A patente é um título de propriedade intelectual que concede direitos de exploração comercial ao responsável por uma descoberta científica. Diante do quadro geral de pandemia, a OMS aprovou uma resolução que suspende temporariamente alguns dos privilégios garantidos pela política para garantir que todas as populações tenham acesso à vacina. A proposta recebeu o apoio de 194 países. Mas os Estados Unidos, que em julho deram início à saída formal do órgão das Nações Unidas, foram contra. “Não há uma regulamentação que obrigue o país a fazer isso (aderir). O que existe é essa resolução sugerindo a quebra de patente”, explica a advogada e doutora em Direito Médico pela Pontifícia Universidade Católica de São Paulo (PUC-SP), Mérces da Silva Nunes.
Para se adiantar a esse cenário, o Brasil comprou 100 milhões de doses da vacina que está sendo desenvolvida pela Universidade Oxford, do Reino Unido. Já o Instituto Butantan, de São Paulo, fechou parceria com a farmacêutica chinesa Sinovac, ironizada pelo presidente Jair Bolsonaro, que disse que a testada pela União não é “daquele país”. Os investimentos, porém, não têm garantia de retorno. “Se essas vacinas não funcionarem, a gente começa de novo do zero, e o Governo Federal vai ter que gastar muito mais. Então, nós temos o problema de propriedade intelectual, possibilidade de contratos de transferência de tecnologia e disponibilidade. Vamos supor que sejam os Estados Unidos pelas farmacêuticas Moderna e Pfizer. Tudo vai depender de qual é o país, a capacidade de produção de doses e a que preço vamos ter comprar”, analisa a doutora Mérces Nunes.
Na visão do médico e neurocientista Miguel Nicolelis, professor catedrático da Universidade Duke, nos Estados Unidos, e coordenador do Comitê Científico do Consórcio Nordeste, a comunidade internacional deve pressionar os produtores de vacina para evitar um monopólio, caso ela seja criada por uma fabricante dos EUA. Com relação ao Brasil, o especialista diz que o País tem capacidade de produzir uma vacina por conta própria. “Essa posição americana não é a mesma dos outros países. A China não concorda com ela. Ainda não está claro se a posição americana será predominante”, pondera. “A Fiocruz (Fundação Oswaldo Cruz) tem uma tradição reconhecida no mundo inteiro. O Brasil tem conhecimento técnico para fabricar a própria vacina”.

§ **O que fazer**
Reescreva o texto sobre patentes de vacinas a partir do trecho que começa em "Para se adiantar" e pare logo depois de "doutora Mérces Nunes.", trocando "100 milhões" por "cem milhões".

§ **Conjunto de dados**
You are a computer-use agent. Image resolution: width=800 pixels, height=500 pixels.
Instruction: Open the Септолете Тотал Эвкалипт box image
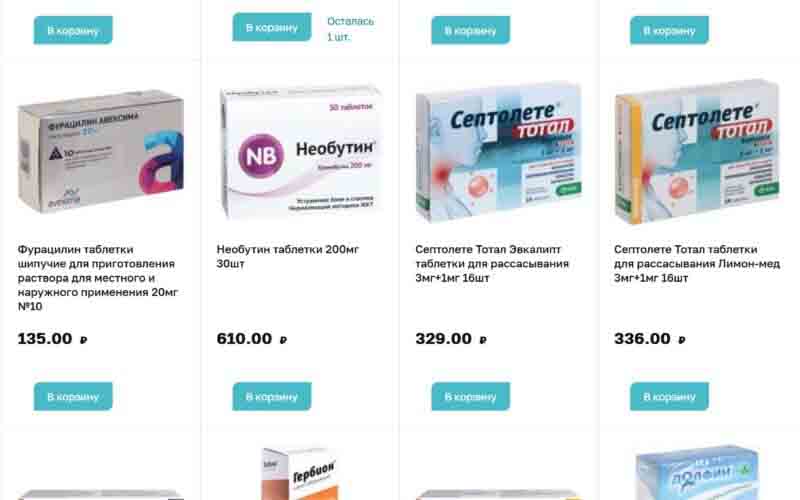tap(498, 152)
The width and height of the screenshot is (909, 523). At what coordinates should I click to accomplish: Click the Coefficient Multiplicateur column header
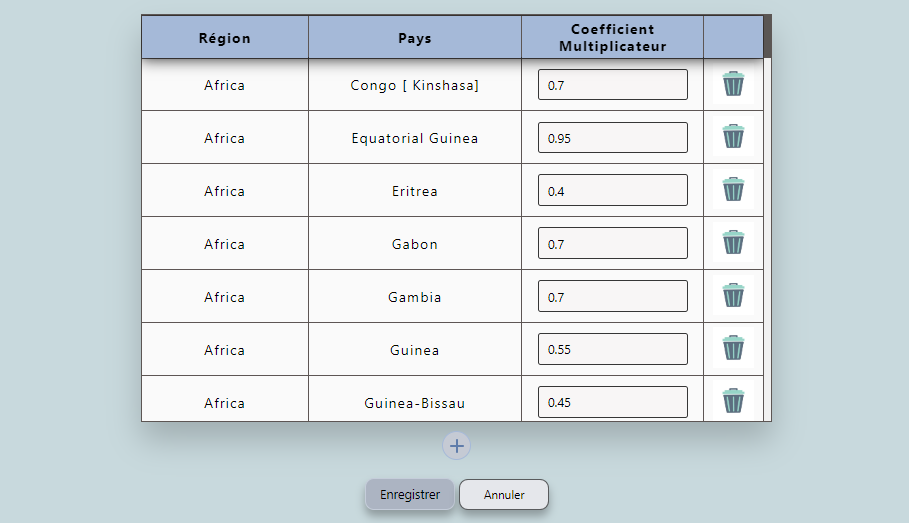[x=613, y=38]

§ **Resposta**
Para se adiantar a esse cenário, o Brasil comprou cem milhões de doses da vacina que está sendo desenvolvida pela Universidade Oxford, do Reino Unido. Já o Instituto Butantan, de São Paulo, fechou parceria com a farmacêutica chinesa Sinovac, ironizada pelo presidente Jair Bolsonaro, que disse que a testada pela União não é “daquele país”. Os investimentos, porém, não têm garantia de retorno. “Se essas vacinas não funcionarem, a gente começa de novo do zero, e o Governo Federal vai ter que gastar muito mais. Então, nós temos o problema de propriedade intelectual, possibilidade de contratos de transferência de tecnologia e disponibilidade. Vamos supor que sejam os Estados Unidos pelas farmacêuticas Moderna e Pfizer. Tudo vai depender de qual é o país, a capacidade de produção de doses e a que preço vamos ter comprar”, analisa a doutora Mérces Nunes.